Now in this case the proof, in the facts admitted, shows that the appellee acquired title to the note in suit in the usual course of business, before maturity, for a valuable consideration, and without any actual notice of any infirmity in the title of Alleman, the payee, who transferred it to him. It also appears from the proof that the omission of the proper amount of stamps from the note was not due to any attempted fraud upon the Revenue Act of the U.S. Government. In the bill filed by the appellant in the equity case, which has been referred to, there appears the express averment that "through mistake or inadvertence, and without any intent to defraud the Government of the United States, an insufficient amount of stamps were put on said note." It is further admitted as a fact that at the time of the transfer of the note in suit *Page 196 to him, the appellee "overlooked the fact that the note was insufficiently stamped." There was therefore proof going to establish every requisite to sustain the title of the appellee to the note in controversy.
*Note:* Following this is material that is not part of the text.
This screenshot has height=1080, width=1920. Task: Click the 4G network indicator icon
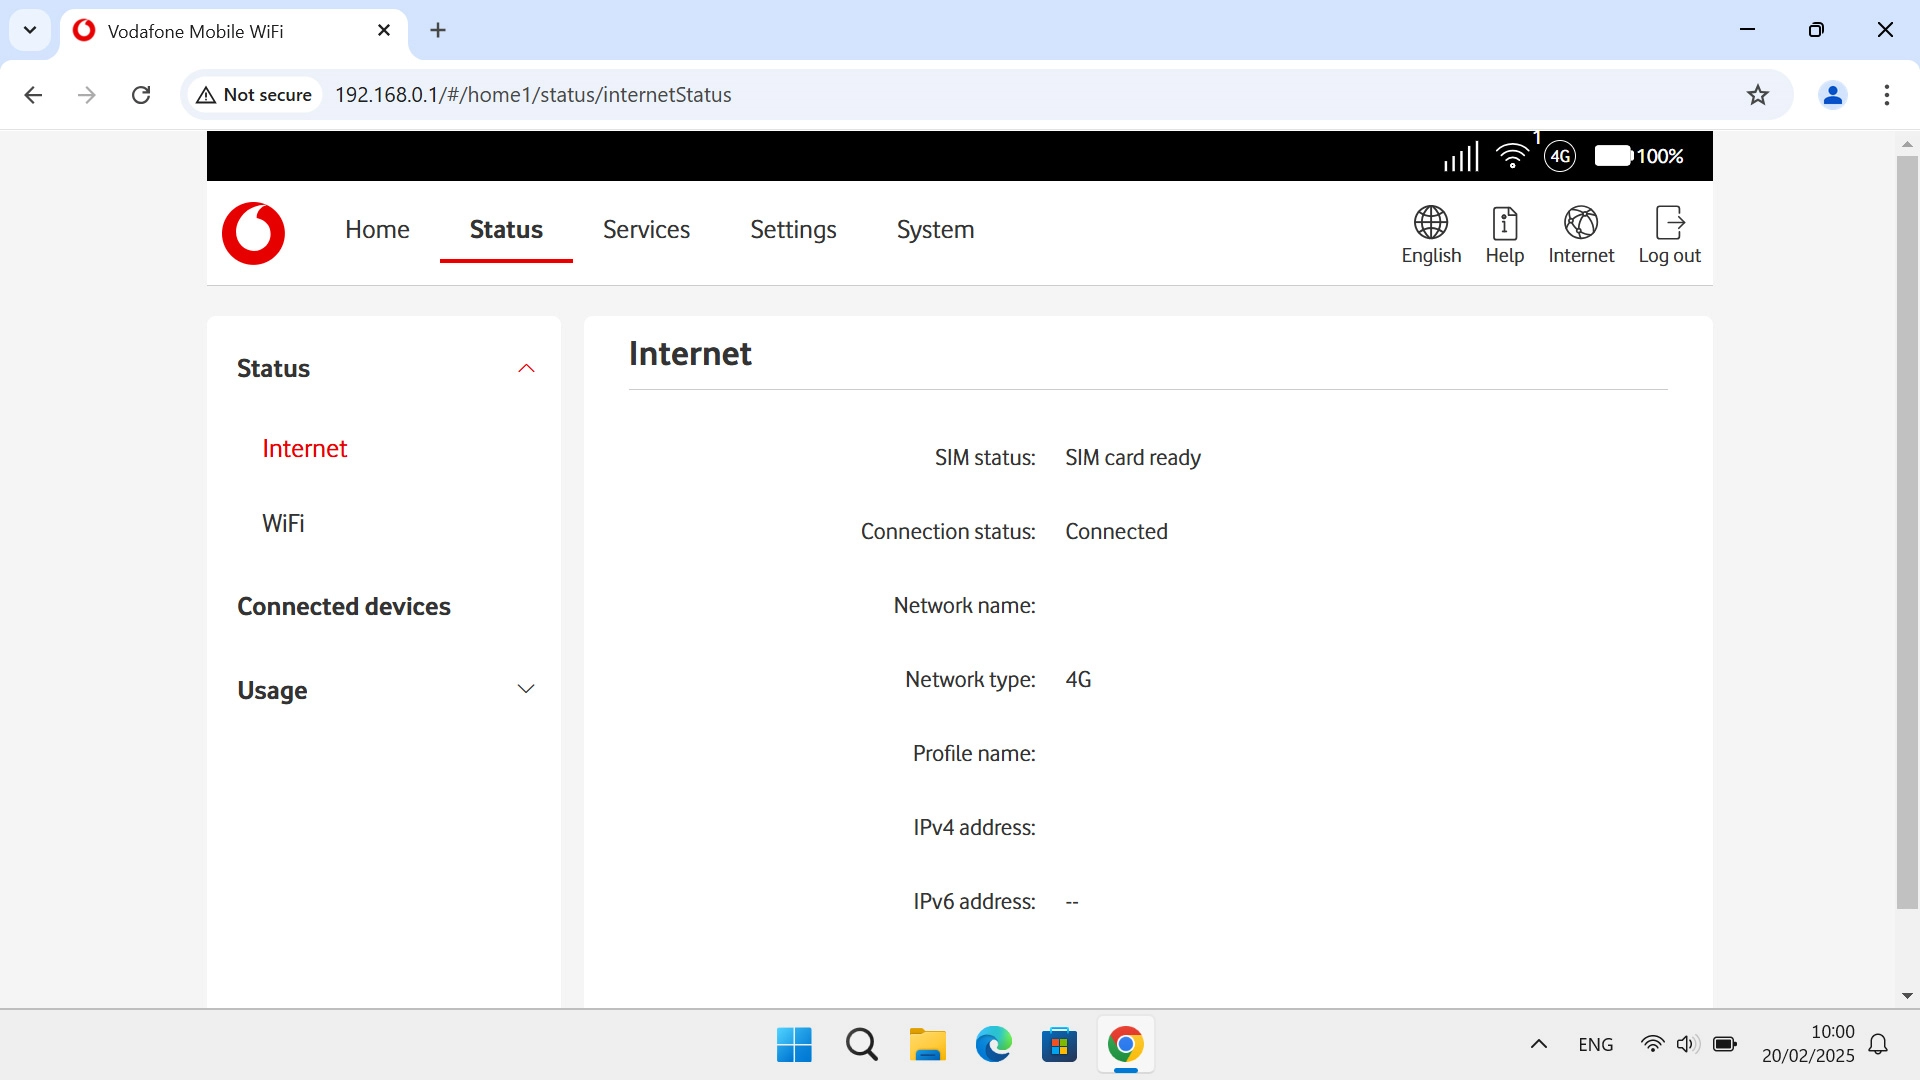(x=1559, y=156)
The prayer under consideration ignored all of this proof and, in effect, asserted that in spite of it if the note in suit was insufficiently stamped at the time of its transfer to the appellee this single circumstance disentitled him to recover because he was thereby charged "with notice of the equities attaching to the note in the hands of Alleman," the payee. This legal proposition is plainly at variance with the law as we have found it to be.

As has been already said there was no error in either of the rulings of the Court below which are presented here for review and its judgment will be affirmed.

Judgment affirmed with costs to appellee.